Plesk permet en quelques clics de préparer un domaine avec site web, accessible simplement en FTP. Voyons donc comment sécuriser un peu plus cet accès en forçant la connexion en SFTP.

Modifier la configuration SSH de Plesk

La configuration SSH du sous-système SFTP est déjà existante, mais elle est commentée par défaut, là où sur des configurations standard, elle n’existe tout simplement pas. Ceci pour une raison simple : Plesk n’a besoin que d’un shell maison pour débloquer l’accès SFTP, il est donc inutile d’alourdir le process en créant tout un sous-système SFTP chrooté comme c’est le cas ici.

vi /etc/ssh/sshd_config

Décommentez la ligne commençant par “#Subsystem sftp” :

#Subsystem sftp /usr/lib/openssh/sftp-server

Il est possible que le shell ne corresponde pas, notez bien qu’on ne fait que retirer le # en début de ligne.

Subsystem sftp /usr/lib/openssh/sftp-server

Ensuite, sauvegardez le fichier et quittez l’éditeur, puis redémarrez le service ssh.

sshd -t && service ssh reload

Teste la syntaxe des fichiers de configuration SSH. Dans cette disposition, s’il y a une erreur de syntaxe dans les fichiers de config, la commande suivante ne s’exécutera pas.

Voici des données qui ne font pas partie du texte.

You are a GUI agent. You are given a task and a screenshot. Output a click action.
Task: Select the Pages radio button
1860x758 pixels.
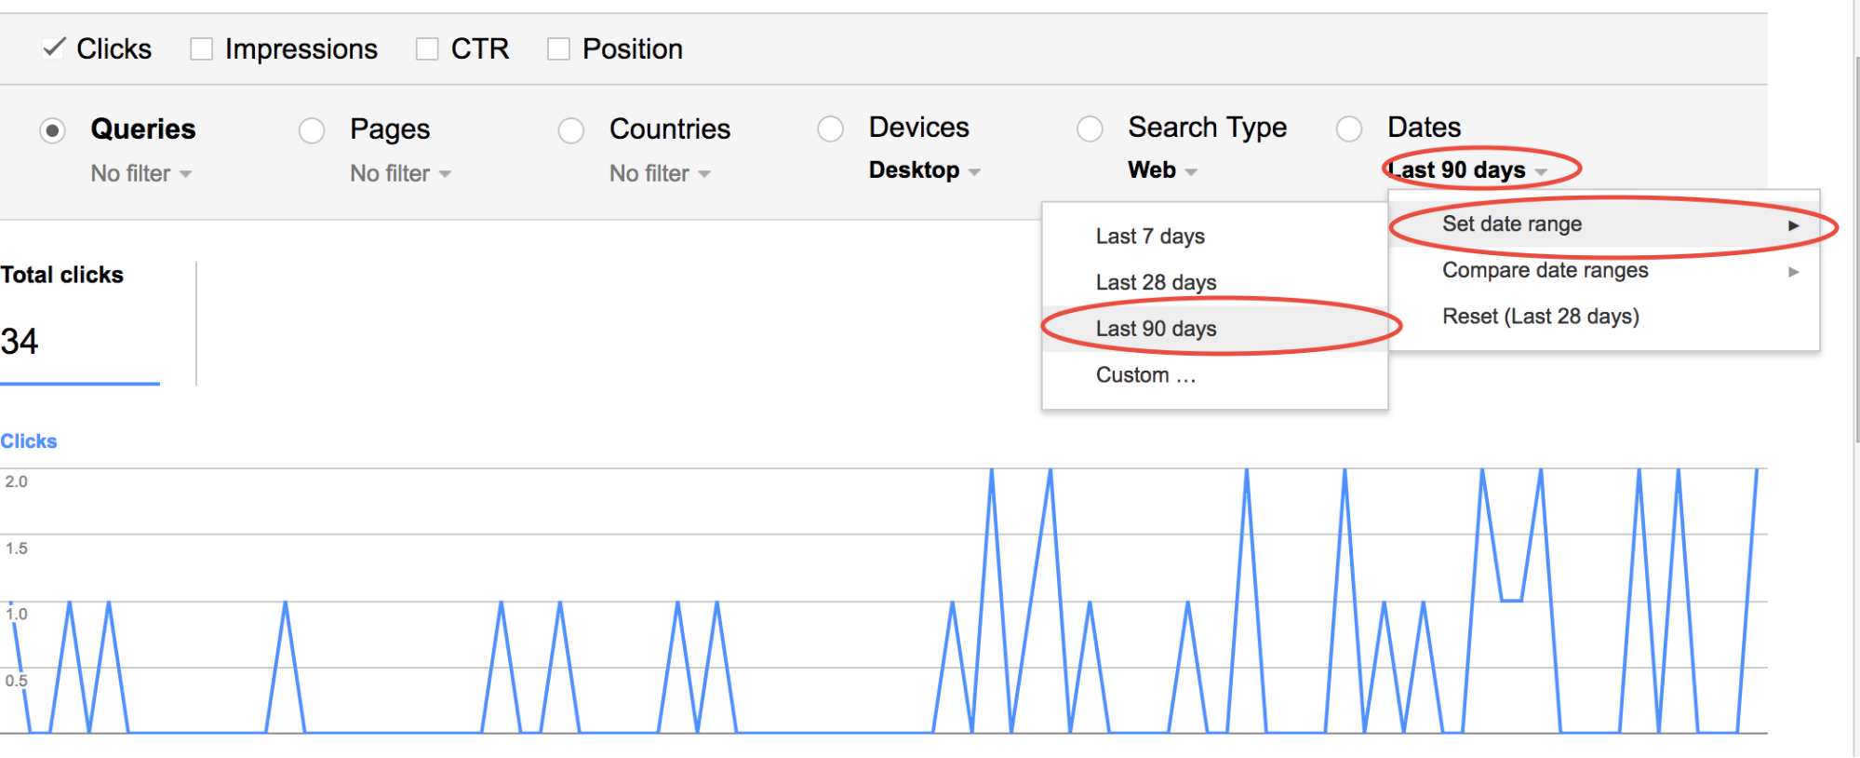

Modification du shell de l’utilisateur principal FTP/SFTP

L’étape suivante consiste à affecter ce shell à l’utilisateur FTP associé à la création de l’abonnement et du domaine. Lorsque vous accédez au domaine ou au sous-domaine dont vous souhaitez changez l’accès FTP en SFTP, cliquez sur le bouton “Accès FTP”.

Cliquez ensuite sur l’utilisateur que vous souhaitez modifier pour accéder aux propriétés de cet utilisateur.

Dans le menu déroulant “Accéder au serveur via SSH”, au lieu de “Interdit”, sélectionnez le shell qui indique “chrooted”. Validez la modification, celle-ci prendra un peu de temps car Plesk crée un sous-système root (chrooted = changement du dossier racine) lui permettant de générer la connexion SFTP depuis ce sous-système. Celui-ci se présente ainsi comme suit :

drwx--x---+ 16 user_sftp_du_domaine psaserv 4096 2018-07-20 18:32 .
drwxr-xr-x+ 86 root root 4096 2018-07-20 18:21 ..
drwxr-xr-x+ 2 root root 4096 2018-07-20 18:14 bin
drwxr-xr-x+ 2 root root 4096 2018-07-20 18:14 dev
drwxr-xr-x+ 2 root psacln 4096 2018-07-20 15:01 error_docs
drwxr-xr-x+ 2 root root 4096 2018-07-20 18:14 etc
drwxr-xr-x+ 4 root root 4096 2018-07-20 18:14 home
drwxr-x---+ 6 root psacln 4096 2018-07-20 15:01 httpdocs
drwxr-xr-x+ 4 root root 4096 2018-07-20 18:14 lib
drwxr-xr-x+ 2 root root 4096 2018-07-20 18:14 lib64
drwx------+ 2 root psacln 4096 2018-07-20 15:01 logs
drwxrwxrwt+ 2 root root 4096 2018-07-20 18:14 tmp
drwxr-xr-x+ 3 root root 4096 2018-07-20 18:14 usr
drwxr-xr-x+ 3 root root 4096 2018-07-20 18:14 var

Veillez bien à ne pas modifier les droits des dossiers créés, ou tout accès sera impossible en SFTP !

Interdire l’accès FTP/SFTP sous Plesk

Note :

Lorsque vous n’aurez plus besoin de cet accès, vous pouvez interdire à nouveau l’accès SSH dans la configuration utilisateur, ce qui supprimera le sous-système créé dans le dossier. L’accès sera à nouveau possible en FTP.